Urban renewal theory and practice

Urban areas are never static, they are constantly changing: either expanding, contracting or undergoing internal restructuring in response to economic and social pressures. In the developed economies of Western Europe the pattern of urbanization and the structure of towns and cities has been laid down over many centuries. Population growth no longer exerts the pressures it did during the Industrial Revolution or following the great shifts of peoples that occurred after the two world wars. In this context much of the
change that affects urban areas results from the gradual spatial and sectoral adjustments to economic activity and the movement of population between or within existing urban areas. These spatial and sectoral changes in demand for land and buildings lead to the intensification of use in some areas, a reduction of density in others, in some cases to refurbishment and perhaps a change in the use of
a building, in another case to demolition and reconstruction, and in a few cases to the abandonment of buildings, vacancy and dereliction. Furthermore, there will be public utilities, transportation infrastructure and social facilities to be provided, adapted, expanded, contracted or replaced in response to these changing demands. Inasmuch as these changes affect the physical structure and fabric of urban areas it is regarded here as a process which we shall call ‘urban renewal’. In other words, for our purposes, urban renewal is seen as the physical change, or change in the use or intensity of use of land and buildings, that is the inevitable outcome of the action of economic and social forces upon urban areas.

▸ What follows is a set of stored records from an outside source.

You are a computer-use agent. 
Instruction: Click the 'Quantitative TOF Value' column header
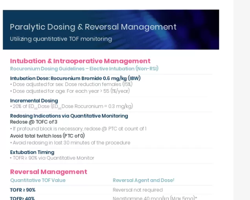tap(38, 180)
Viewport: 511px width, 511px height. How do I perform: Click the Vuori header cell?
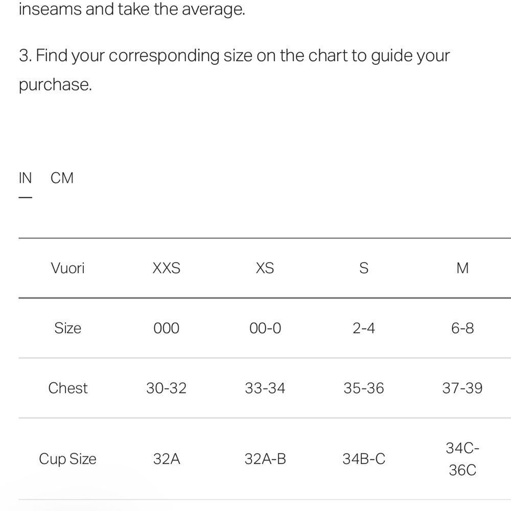tap(68, 268)
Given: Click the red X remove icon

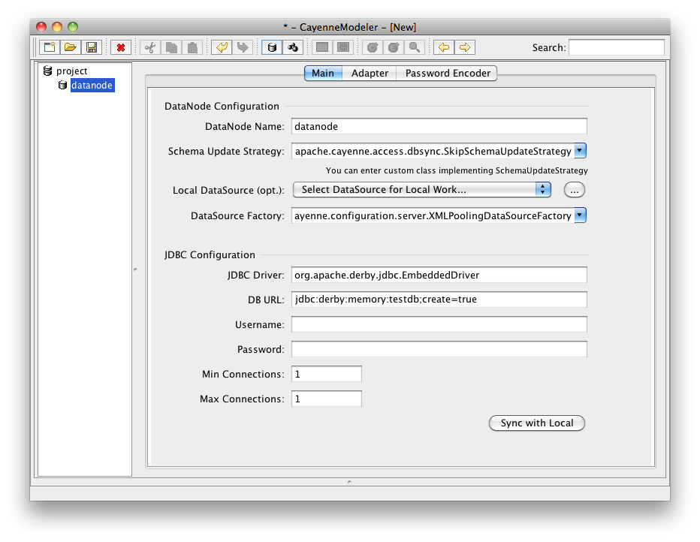Looking at the screenshot, I should point(120,47).
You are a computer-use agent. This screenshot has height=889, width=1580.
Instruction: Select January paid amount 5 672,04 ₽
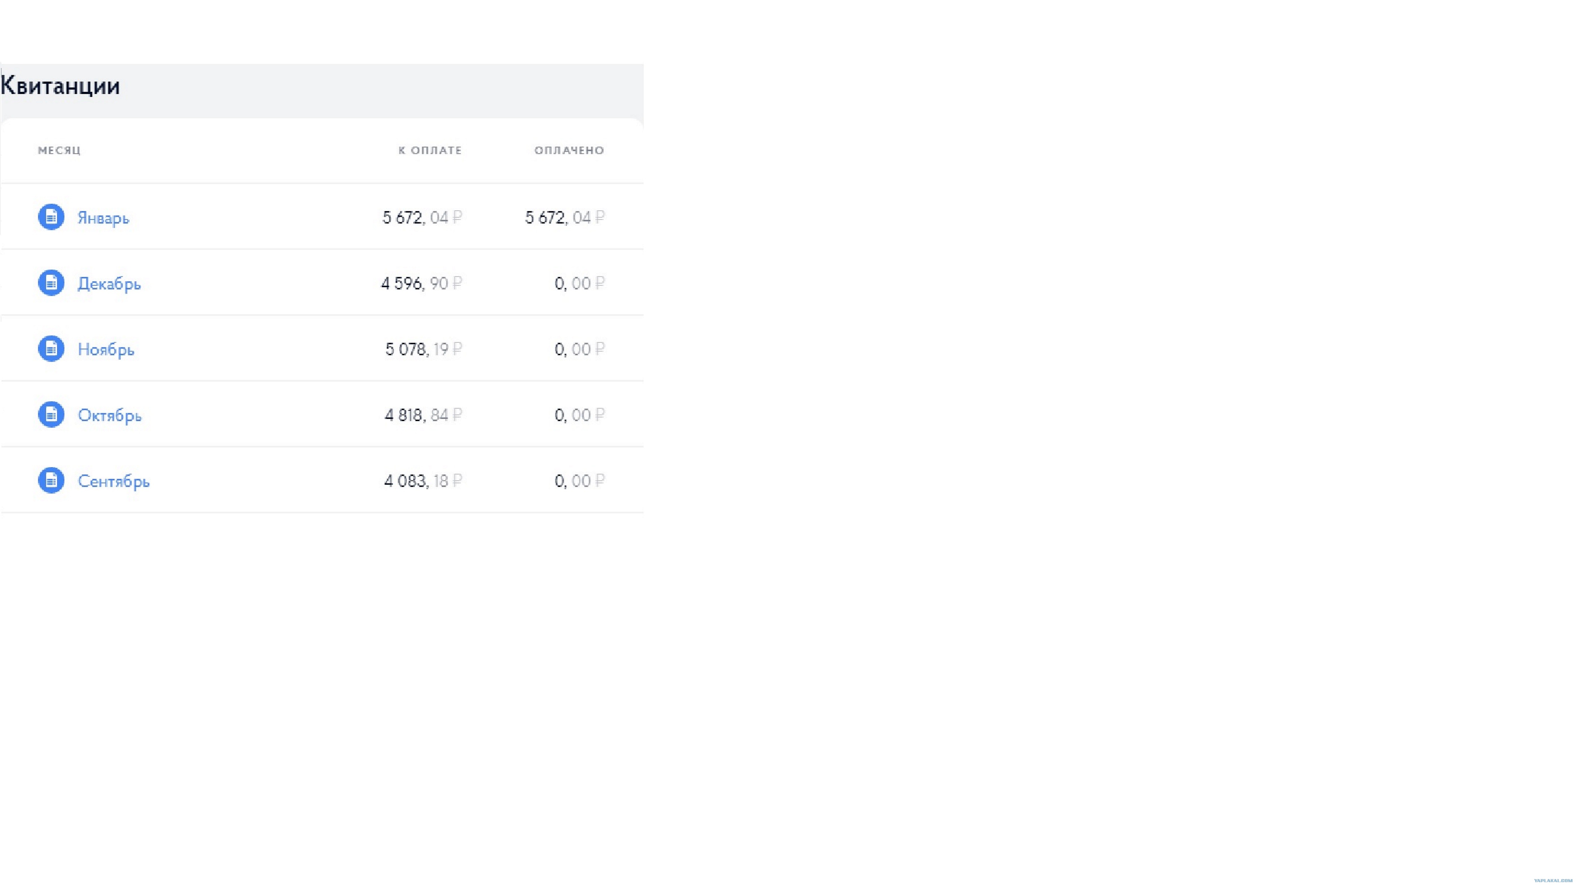coord(565,217)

Through the historical development of urban areas since the Industrial Revolution it is possible to detect a number of types or categories of urban renewal. The Industrial Revolution itself led to a reorganization and expansion of many urban areas. As towns and cities expanded, so competition for the best locations increased; land and buildings changed use and densities of development and occupancy increased. A comparison of land use and density in any major British city between say, the end of the eighteenth century and the middle of the nineteenth century, will show considerable evidence of this restucturing or urban renewal. One of the features of this kind of renewal which, of course, continues right up to the present day, is that it is a very powerful force for urban change and predominantly a market-led process.